「二宮、どうした?受話器握って固まって(笑)」
どうしよう、と、なにがどうしようなのかもわからないまま、いわゆる思考停止の状態でいた俺は、きっとよほどボンヤリして見えたのだろう。
先輩から声をかけられた。
「あ、先輩、あの・・・」
「今の、新規の顧客?」
「あ、はい。おそらくそうなるかと」
「なんだよ、おそらく、って。歯切れ悪ぃな」
「あ、えっと、昨日の学校メンテでたまたま来校されていた特別講師の方で」
「へぇ。いいじゃん、学校に出入りしてる方なら身元もしっかりしてるだろうし、いっちょ飛び込んで来い!」
「はぁ・・・」
「ははっ!なーんだよぉ!嫌なの?二宮ご指名でいただいた連絡だろ?」
「そう、です」
「・・・一緒にいってやろうか?」
「あ、えっと、だい、じょうぶです。・・・ひとりで行きます」
「いやオマエ、なんか脅かされたりしてる?」
「そういうんじゃないです!大丈夫です!」
「それならいいけどさぁ。お客様、法人?個人?」
「えーっと・・・大野智、さんとおっしゃる方で。彫金師の」
「え、まじ?」
「え、先輩、ご存じなんですか?」
「うん、オレが身に着けてるドッグタグ、『フリスタ』だよ」
「フリスタ?」
「そう、大野智の『FREE STYLE』ってブランド。基本的にフルオーダーのハンドメイドで、槌目一つからこだわってる。みせてやろっか」
そういって先輩は、ノータイの第二ボタンまで外したシャツの首元からチェーンを引き出した。
涼やかな金属音を奏でたプラチナのドッグタグ。
慎ましくも意志のある輝きは、俺の心をときめかせた。
「・・・キレイ、ですね」
「だろ?」
そう言って、わざわざ首から外して見せてくれた。
俺の手のひらに着地したそれは、しっかりと質感を感じつつ、決して肩が凝るような重みはない。嫌味にキラキラとするのではなく、光を柔らかく受け止めて、まるでタグその物が発光しているかのようで、目が離せなかった。
「気に入った?」
「はい・・・って、すみません!大事なものですよね!」
慌てて、でも丁寧に、先輩へお返しする。
「あのひと、こんなものがつくれるんだ・・・」
先輩がタグを首にかけてから、優しく撫でる仕草がとても愛おしそうで、つい聞いてしまった。

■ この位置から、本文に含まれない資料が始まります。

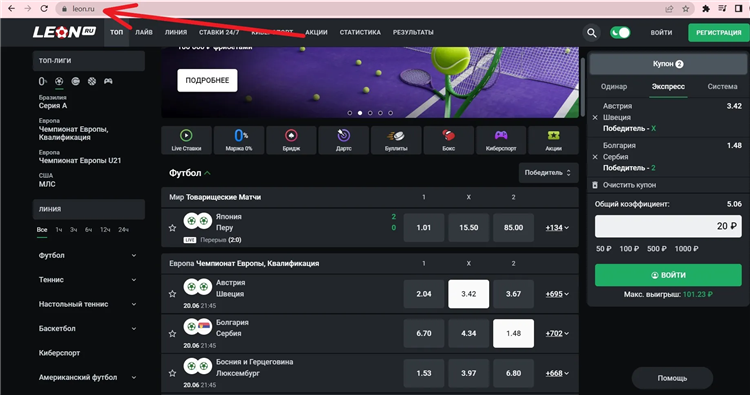Open the ЛАЙВ menu item

pyautogui.click(x=143, y=33)
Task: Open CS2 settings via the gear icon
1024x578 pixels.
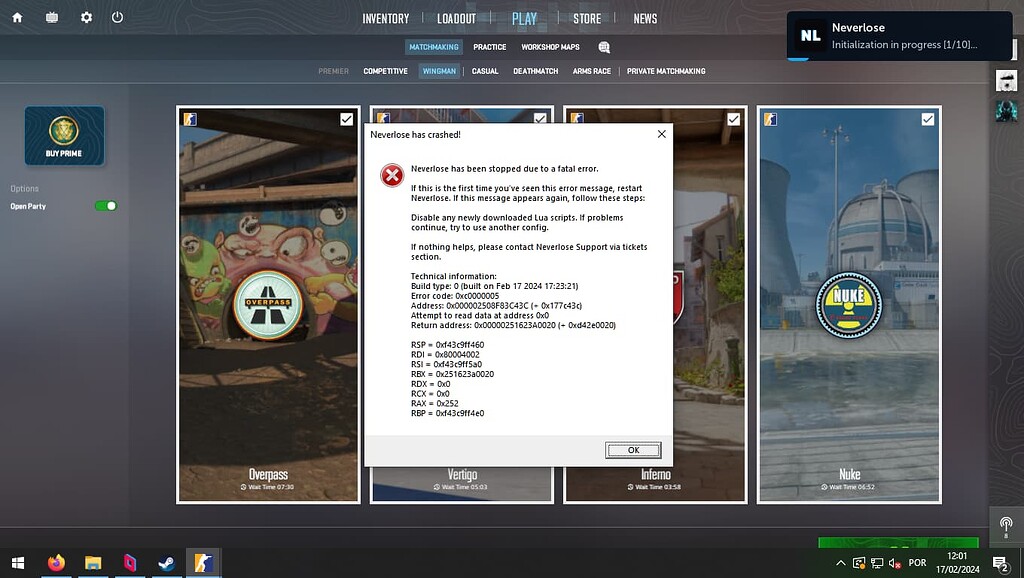Action: pyautogui.click(x=85, y=16)
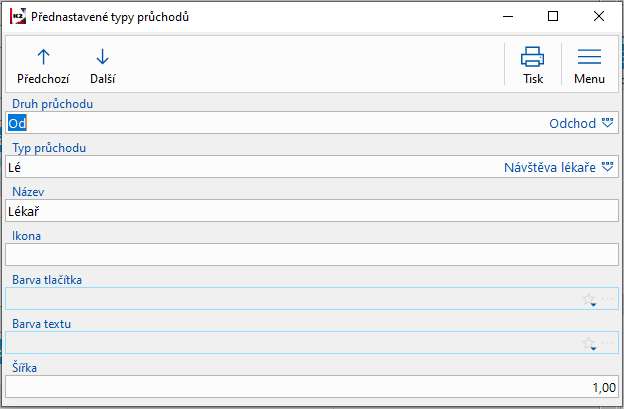Close the Přednastavené typy průchodů window
624x409 pixels.
coord(599,17)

「もしかして、大切な方からのプレゼント・・・ですか?」
「あー、まぁ、プレゼントしたのはオレ、ペアでね」
「へぇ!先輩がデザインを考えたんですか?」
「うん、と言いたいとこだけど、ちょっと違うっていうか。『フリスタ』のデザインって、実は出来上がるまでわかんないんだ」
「え?だって、フルオーダー、なんですよね・・・大野さんが好き勝手につくるんですか?」
「好き勝手じゃねーわ、自由って言え?(笑)まぁ、だからこれは完全に好き嫌い分かれるから、それ故に熱狂的なファンがつく理由でもあるんだけどな」
先輩が教えてくれたオーダー方法は、意外で、とてもロマンチックで、そして、送られた相手は幸せだと思えるものだった。
まず、プレゼントしたい相手に、手紙を書く。大野さんが読む前提で。そして、出会いや思い出などのエピソードや2人の関係性を話す。手紙と、送りたい相手の写真を大野さんに預ける。大野さんは伝えられた全ての情報から、想いを拾い上げ、槌目に込めて、彫金していく。素材も、何が出来るかも、全部おまかせ。

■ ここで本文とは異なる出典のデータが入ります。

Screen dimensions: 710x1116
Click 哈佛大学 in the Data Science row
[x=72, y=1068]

「すごい・・・そんなふうに作られたものなんですね・・・」
「そ。だから、唯一無二。」
改めて先輩の手の中で発光しているタグをみれば、なんだかお相手が見えてくるようで、感動してしまった。
「あの人がこれを作る人だとは思えない・・・」
これから会うのが、どうしようもなく楽しみになってしまって、そんな自分に動揺した。